Best Run Selection & Training

Colab Notebook

Final version of our project code is available as Google Colab Notebook which is shared and available at SequenceClassification. Through this code, we trained and fine-tuned the RoBERTa based transformer model for the text classification competition (identifying if the tweet is SARCASM or NOT_SARCASM), and we are able to achive f1 score higher than the base-line.

Below are the several steps detailed to be execute to run the code end to end. Since modelling methodology is Transformer based it would be recommended to use GPU for processing. Google Colab is the preferred environment to run the end to end process and generate the results.

Use of our model

We have created the checkpoint our model, available to download from the below path. For use of our model, user can just just load the checkpoint to the API 'AutoModelForSequenceClassification'. (See https://huggingface.co/transformers/model_doc/auto.html for more details) For the use case of our text competition (and as an example of using our model), please refer to colab notebook RoBERTa_Model_Test fpr using the checkpoint of our model and reproducing answer.txt.

________________

» DIRECTIONS:
• a. Retype the section of the page on best run selection and training from "Best Run Selection" up to and including "generate the results.".
• b. Summarize the page on best run selection and training in two sentences.

» STORED ROWS:
________________

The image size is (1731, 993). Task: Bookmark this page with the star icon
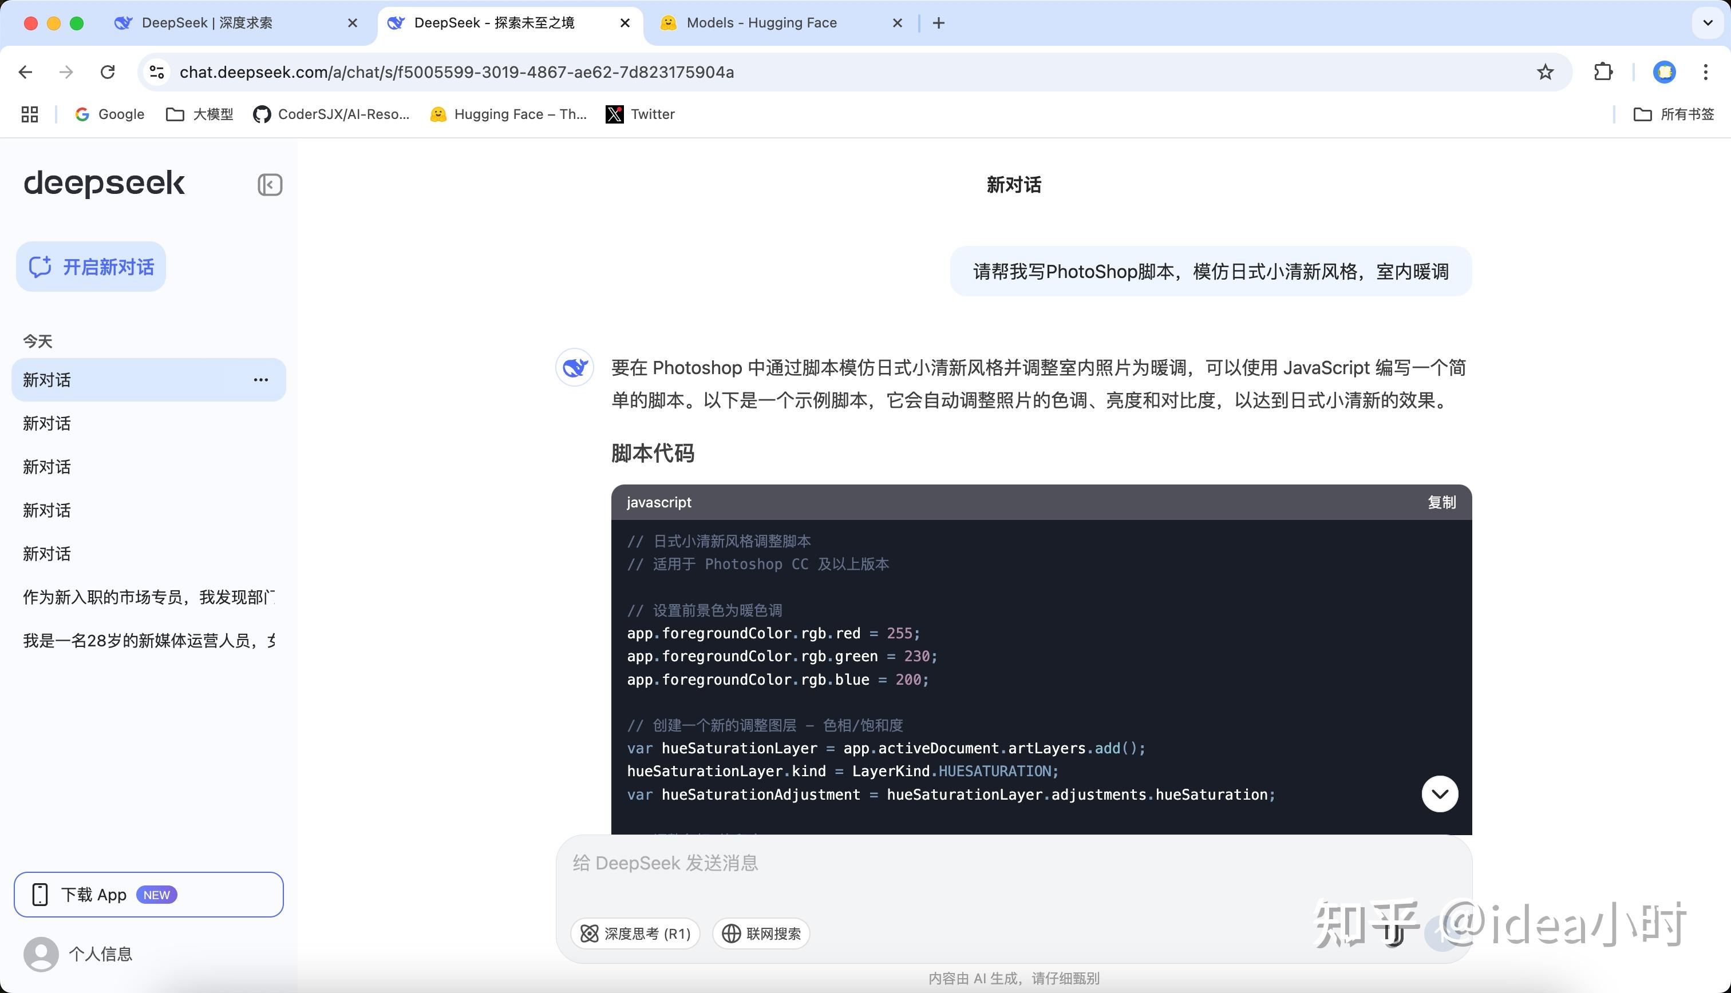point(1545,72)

________________

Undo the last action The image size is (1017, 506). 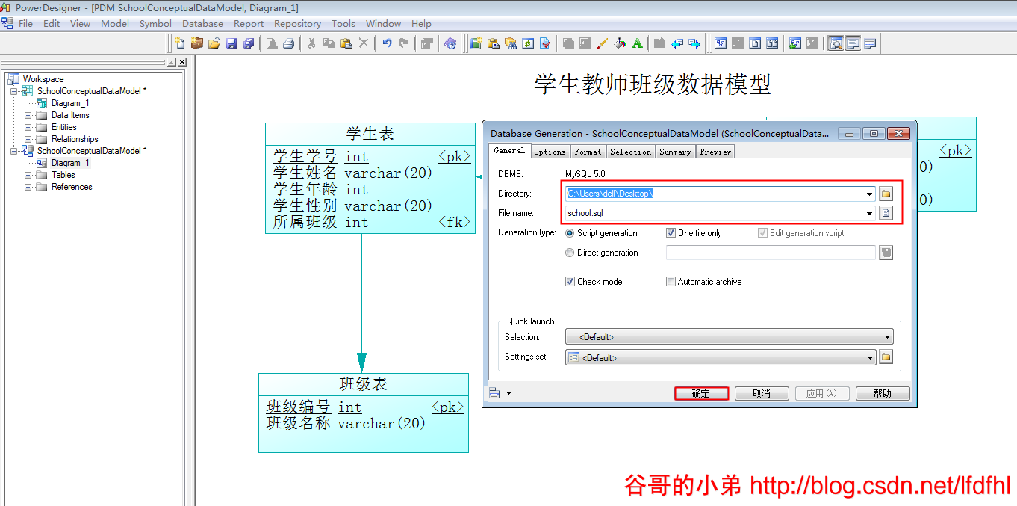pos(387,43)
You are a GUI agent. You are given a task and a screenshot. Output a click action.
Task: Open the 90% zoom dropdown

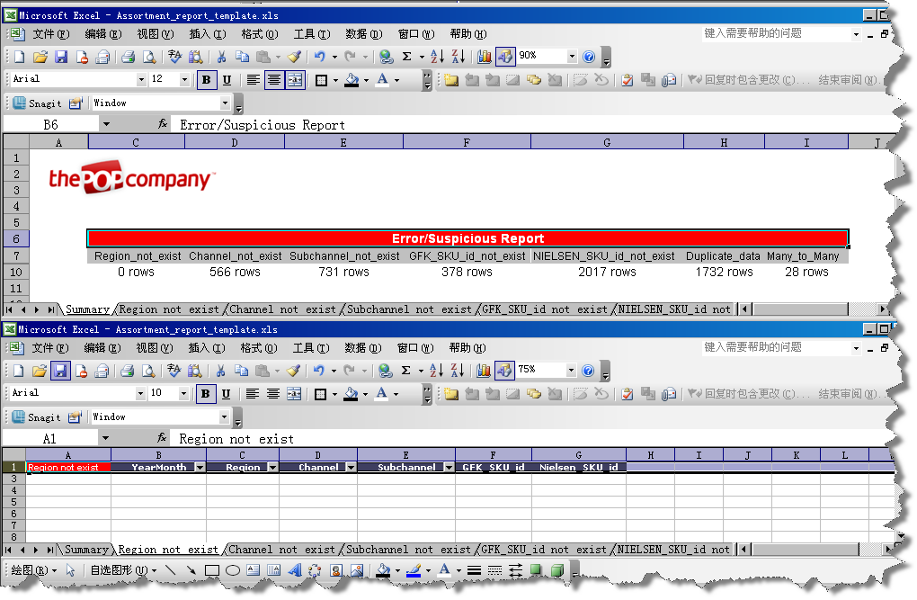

________________

» OUTPUTS IN ORDER:
• a.
Best Run Selection & Training

Colab Notebook

Final version of our project code is available as Google Colab Notebook which is shared and available at SequenceClassification. Through this code, we trained and fine-tuned the RoBERTa based transformer model for the text classification competition (identifying if the tweet is SARCASM or NOT_SARCASM), and we are able to achive f1 score higher than the base-line.

Below are the several steps detailed to be execute to run the code end to end. Since modelling methodology is Transformer based it would be recommended to use GPU for processing. Google Colab is the preferred environment to run the end to end process and generate the results.

• b. The project's final code is a shared Google Colab notebook that trains and fine-tunes a RoBERTa-based transformer model to classify tweets as SARCASM or NOT_SARCASM, reaching an F1 score higher than the baseline. A GPU and Google Colab are recommended for running it end to end, and a downloadable checkpoint of the model can be loaded through the AutoModelForSequenceClassification API, with the RoBERTa_Model_Test notebook showing how to use it to reproduce answer.txt.